## Material shown

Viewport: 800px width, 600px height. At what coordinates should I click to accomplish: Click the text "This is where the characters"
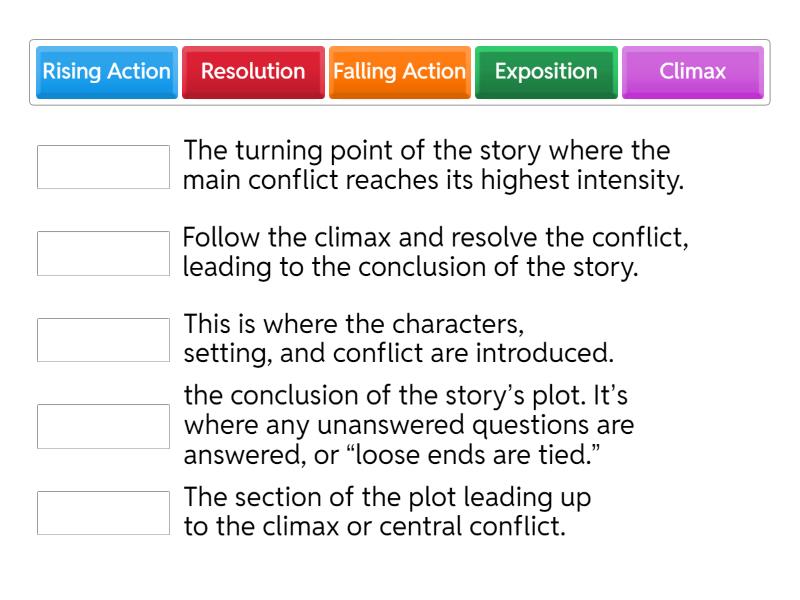click(x=354, y=326)
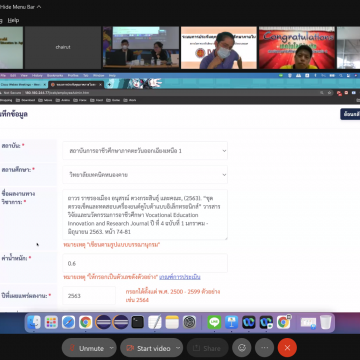This screenshot has width=360, height=360.
Task: Open Keynote from the dock
Action: (231, 322)
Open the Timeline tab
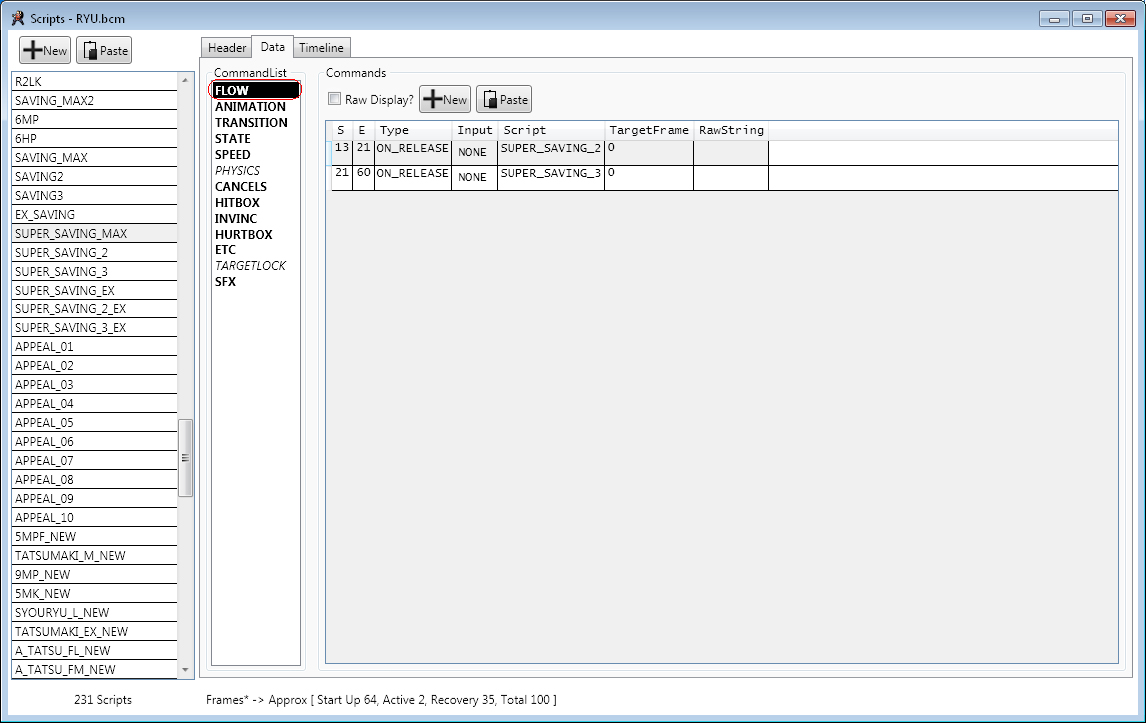Image resolution: width=1146 pixels, height=723 pixels. [321, 48]
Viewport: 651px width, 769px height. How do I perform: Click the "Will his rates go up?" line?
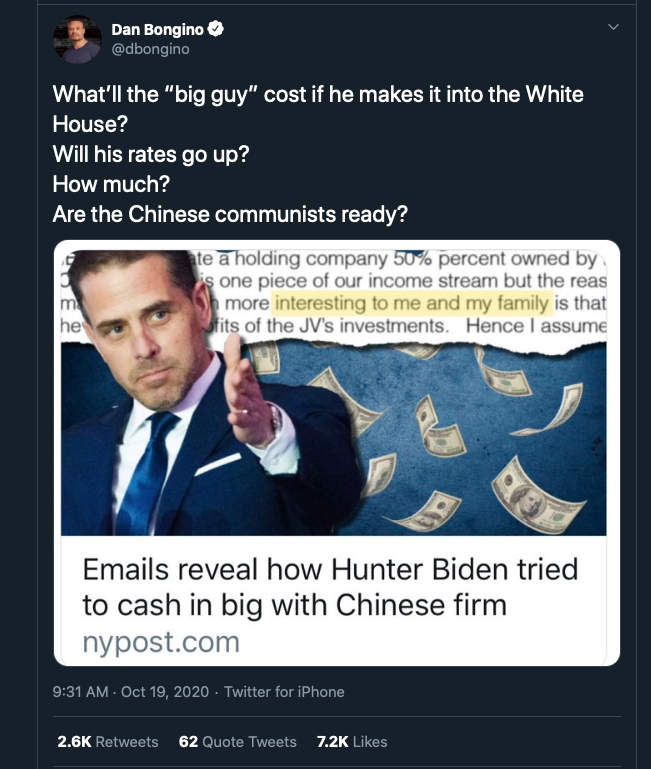[152, 157]
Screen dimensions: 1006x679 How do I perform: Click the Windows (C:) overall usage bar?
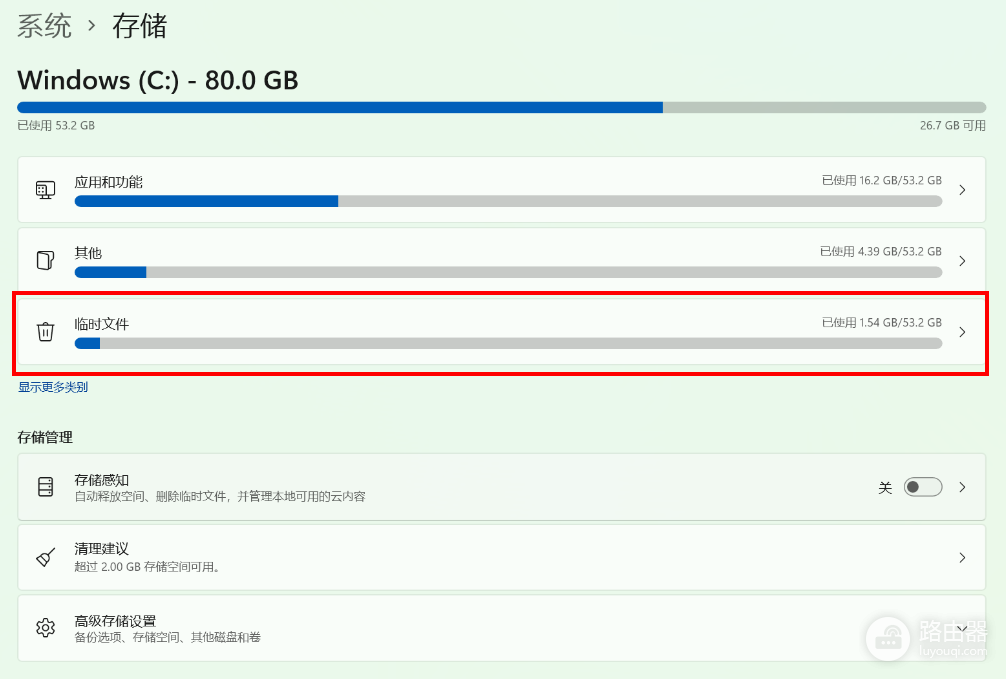tap(502, 107)
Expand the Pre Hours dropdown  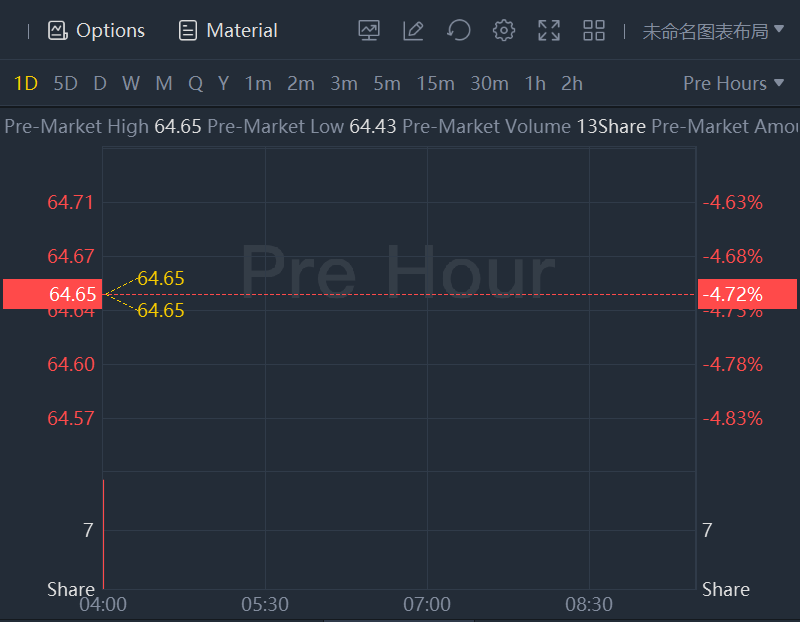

## Exercise aim
Omit the pictures; set down each record exactly.

## Written response
Viewport: 800px width, 600px height. At what coordinates should I click to accomplish: Click the text "This is where the characters"
click(x=354, y=326)
This screenshot has width=360, height=360.
Task: Open Keynote from the dock
Action: (231, 322)
Open the Timeline tab
Image resolution: width=1146 pixels, height=723 pixels. [321, 48]
Viewport: 651px width, 769px height. How do I perform: Click the "Will his rates go up?" line?
[152, 157]
Screen dimensions: 1006x679 How do I perform: Click the Windows (C:) overall usage bar?
tap(502, 107)
Expand the Pre Hours dropdown  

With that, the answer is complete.